I could tell that my year six teacher had guessed something was going on at home. She didn’t ask outright or probe me. She knew I wouldn’t spill. Terrified that if I opened my mouth, everything would come tumbling out, and that I would get my parents into trouble, keeping quiet felt like my only option. I had never told anyone that both of my parents were seriously unwell, and that although I knew that I was very much loved, home rarely felt safe.
After a particularly bad night, recognising that I was exhausted and close to tears, my teacher led me to the library, and in a gentle voice she let me know that she was there should I ever need to talk. She began to bring in books from her own collection for me, entrusting them into my care and even letting me take them home with me. When I was frightened, and everything around me was falling apart, she’d shown me a safe space that I could escape to at anytime. I found comfort in the characters I read about, whose emotions I could identify with. And I began to access the language I needed to understand my situation.

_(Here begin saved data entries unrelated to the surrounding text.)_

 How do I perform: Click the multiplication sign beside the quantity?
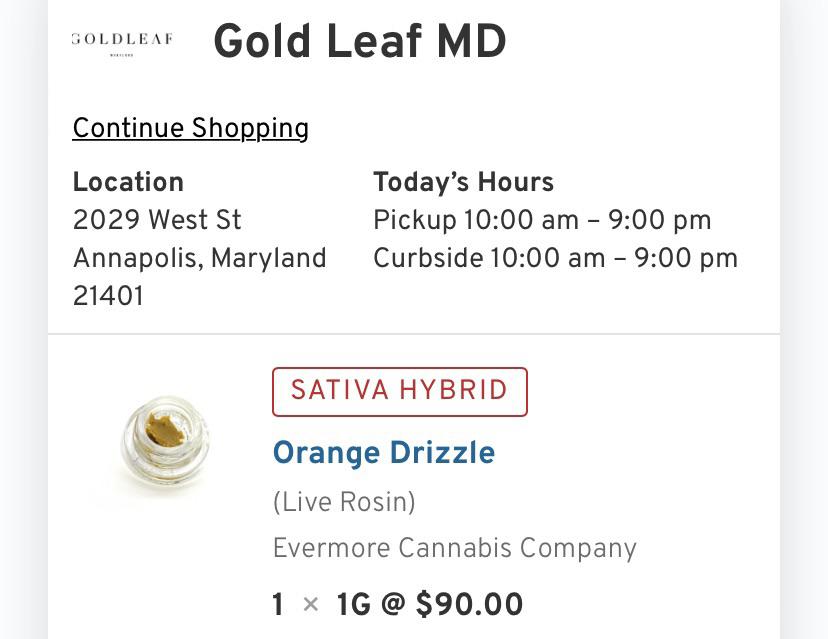pos(310,606)
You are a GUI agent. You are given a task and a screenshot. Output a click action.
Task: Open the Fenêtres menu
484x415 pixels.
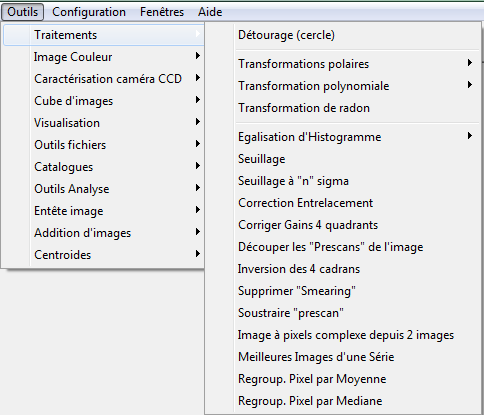(x=162, y=12)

On difficult days, she would let me slip out of the classroom and sit in the library. Regularly, she would put me forward for extra-curricular courses, which meant I would be out of the house on weekends, away from the chaos. And she encouraged me to write, enabling me to inadvertently let my thoughts and secrets emerge. That teacher did more for me than she will ever know, and she showed me more kindness and understanding than any other adult in that time.

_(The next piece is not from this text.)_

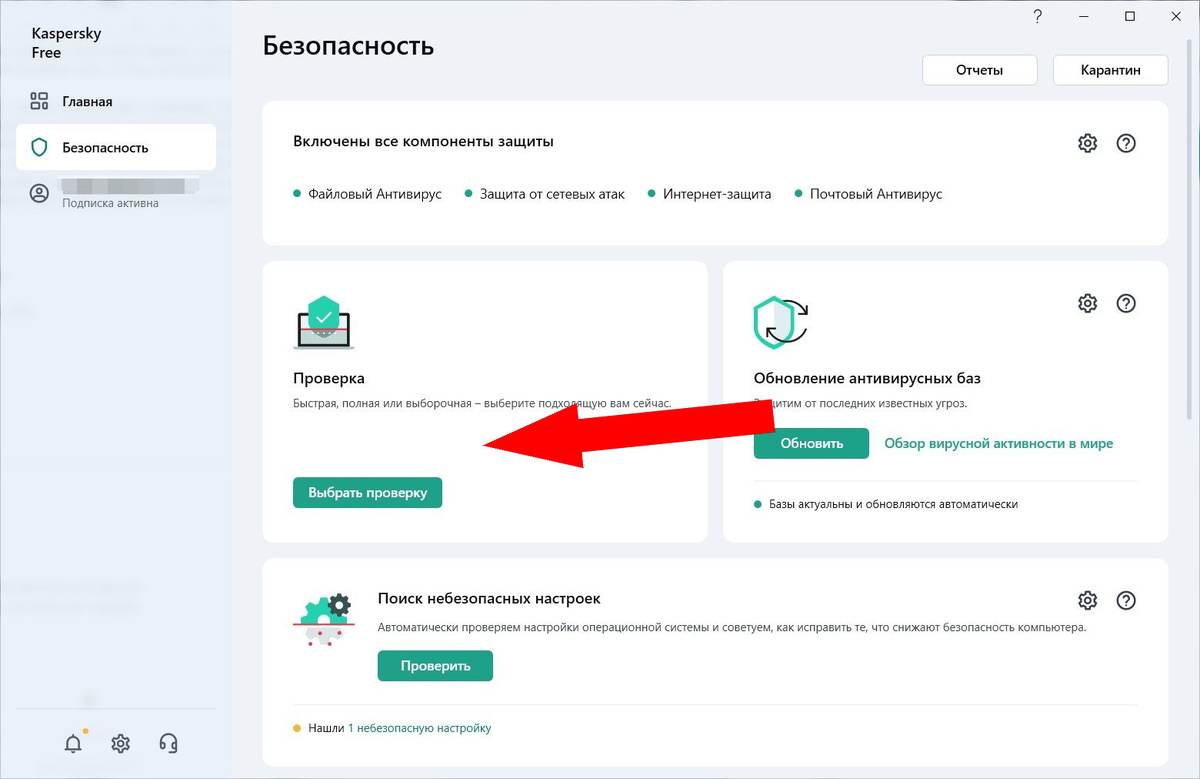Open Обзор вирусной активности в мире link
Image resolution: width=1200 pixels, height=779 pixels.
click(999, 443)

I had learnt to feel ashamed from a very young age. Realising that my home life was unstable, many of my friends’ parents stopped their children from coming over to play. I also stopped getting invites to go over to theirs. Inevitably, I began to believe that my parents’ illnesses were a reflection on me, that I was bad and somehow to blame. Every night, I would wish as hard as I could that I would wake up in a ‘normal’ family. My sister and I felt desperately alone, and were overwhelmed with anger and hopelessness.

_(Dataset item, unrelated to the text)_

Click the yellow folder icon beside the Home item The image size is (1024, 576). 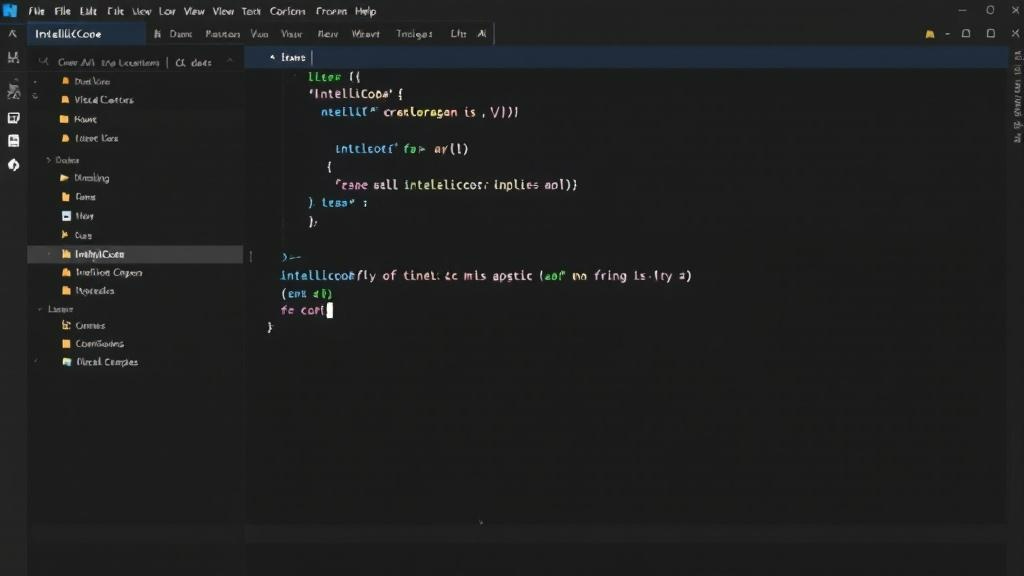63,118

No one knew how to speak to us so they chose to say nothing, which only perpetuated our silence. Instead there were whispers behind closed doors, concerned looks, and empty platitudes: “be strong”, “chin up”, “everything will be ok”. To have had access to Our Time workshops, would have been a real remedy for my family. It would’ve armed us all with explanations and better understanding, given us comfort that we were not alone, and above all provided us with a safe space to openly talk about our situation and explore the complexity of our emotions.